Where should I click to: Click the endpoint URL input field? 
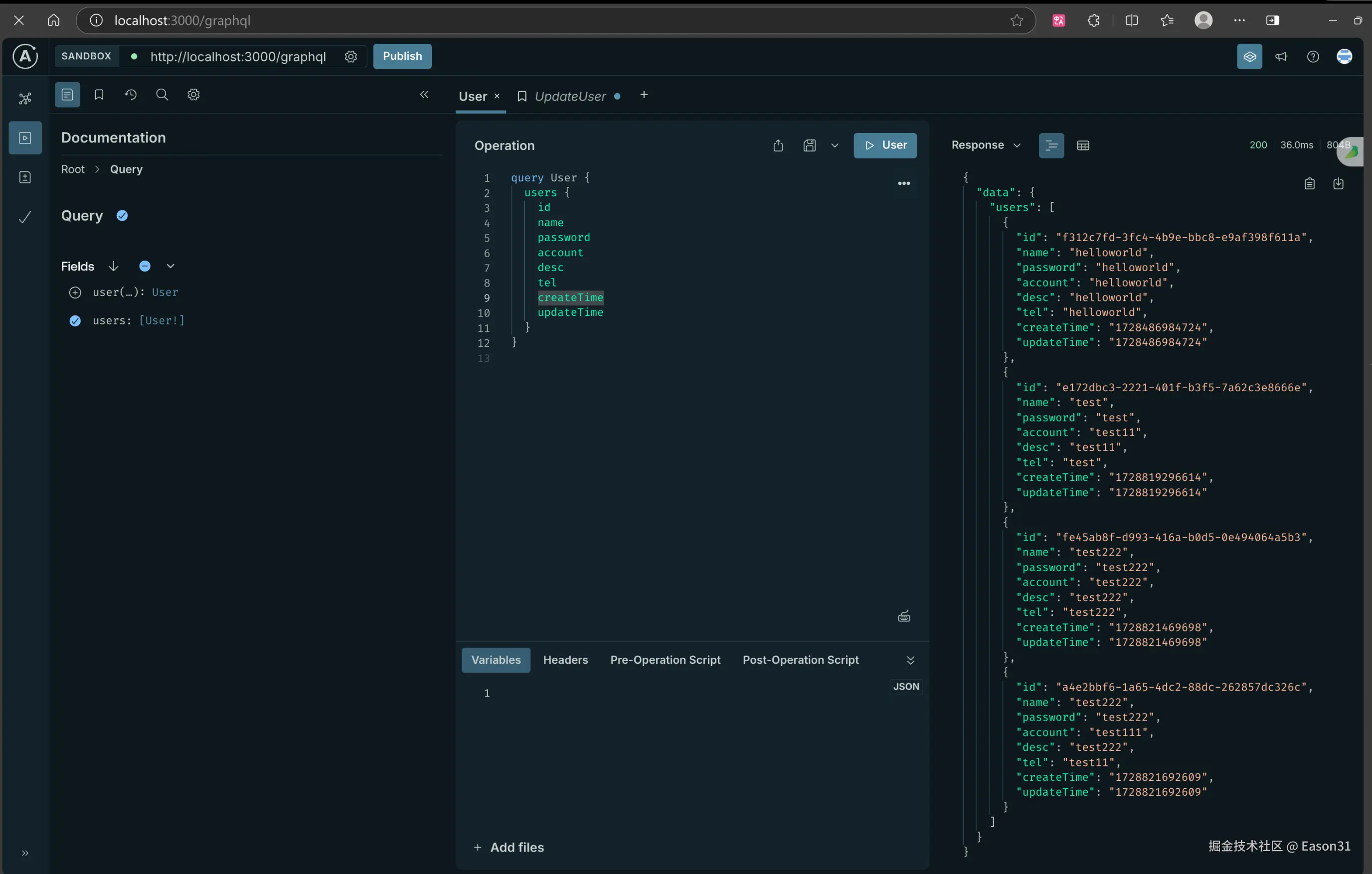click(239, 56)
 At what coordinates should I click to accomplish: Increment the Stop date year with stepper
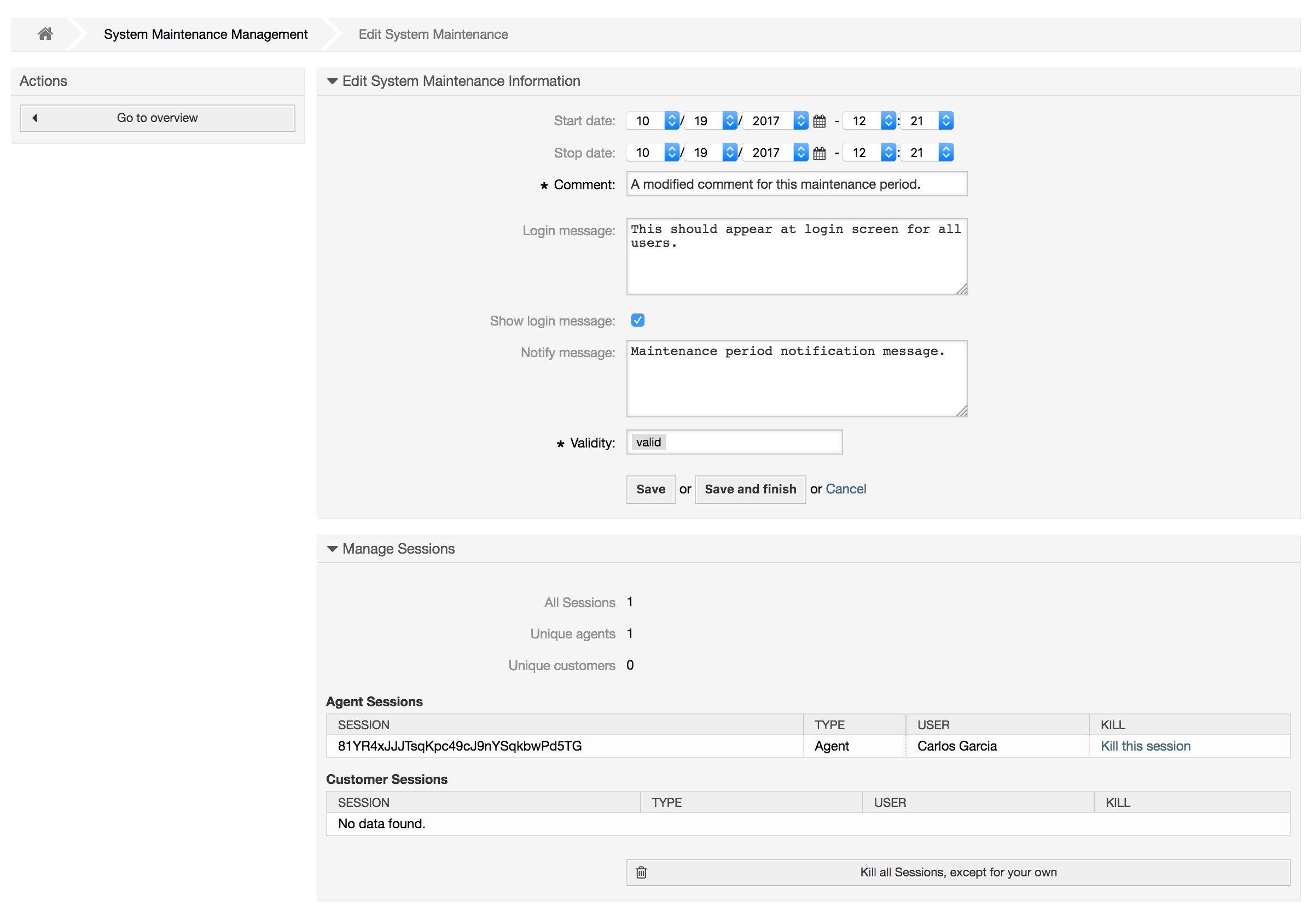(800, 149)
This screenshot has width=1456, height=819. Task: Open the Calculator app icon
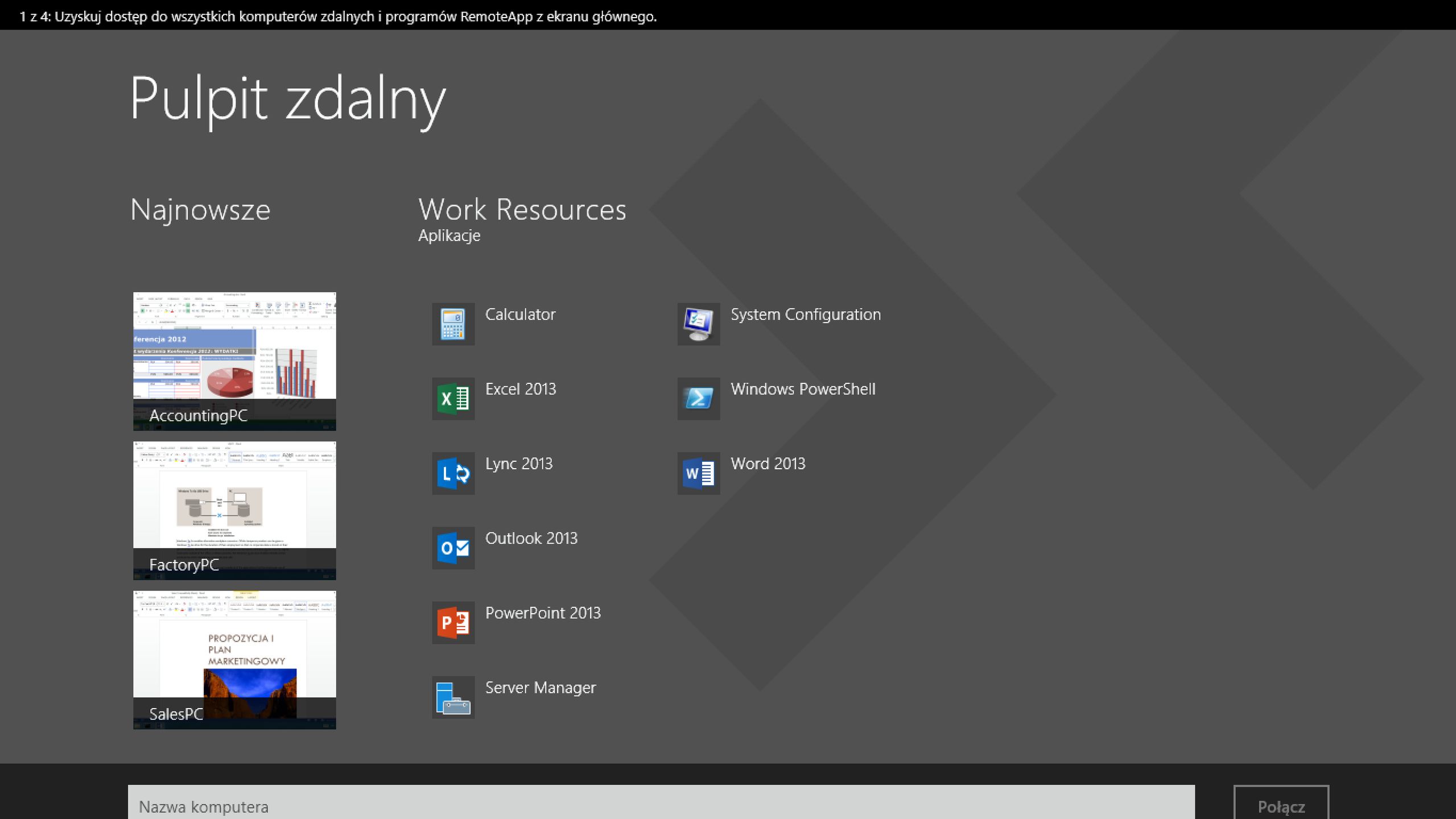pos(453,324)
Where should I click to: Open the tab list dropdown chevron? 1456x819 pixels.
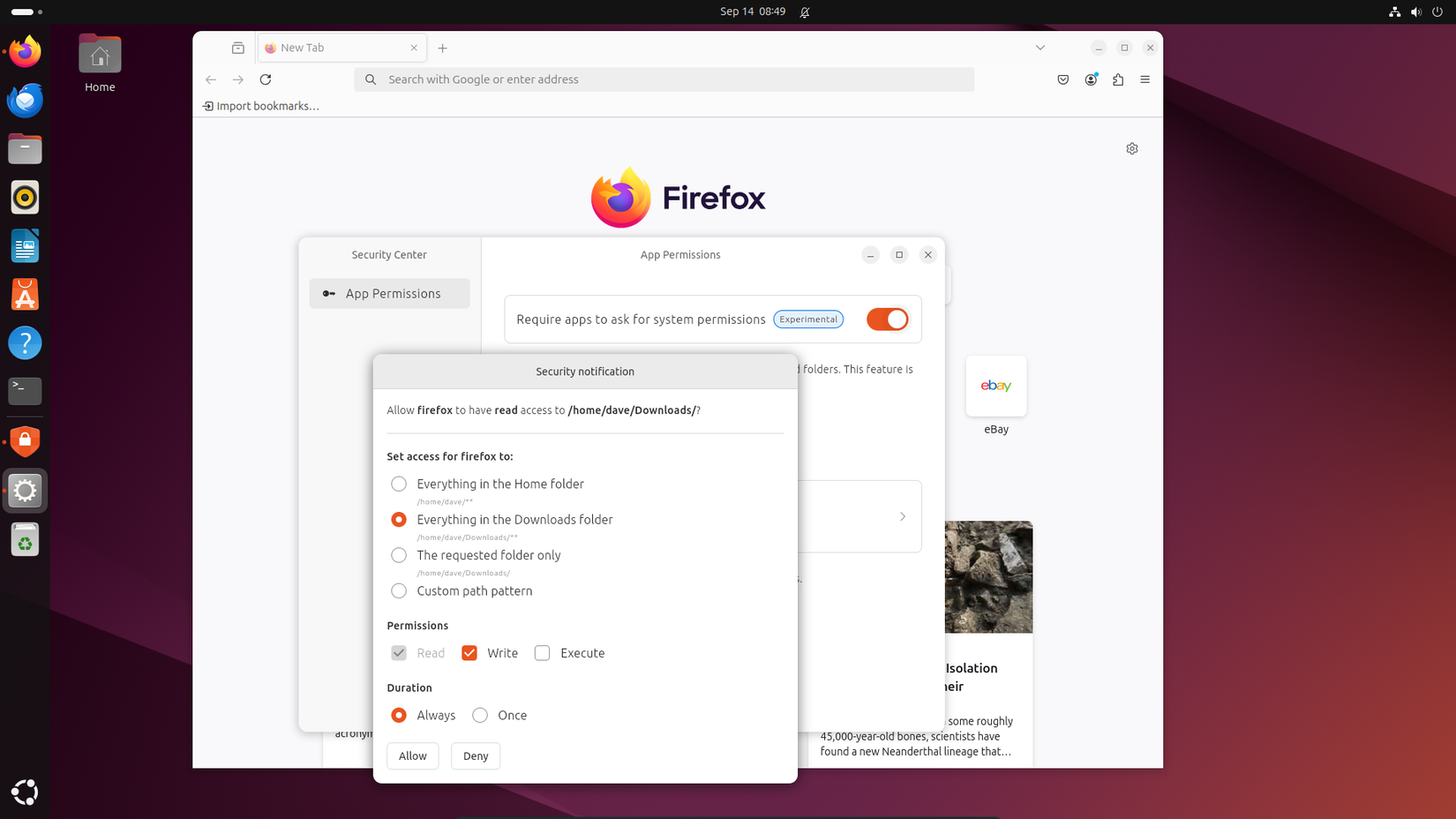point(1039,48)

........

### ACTIVITY
Repeat every line above exactly, but omit all images.

### ANSWER FOR THE TASK
Where should I click to: Click the endpoint URL input field? 
click(239, 56)
 At what coordinates should I click to accomplish: Increment the Stop date year with stepper
(800, 149)
This screenshot has width=1456, height=819. Task: Open the Calculator app icon
pos(453,324)
Where should I click to: Open the tab list dropdown chevron? 1456x819 pixels.
point(1039,48)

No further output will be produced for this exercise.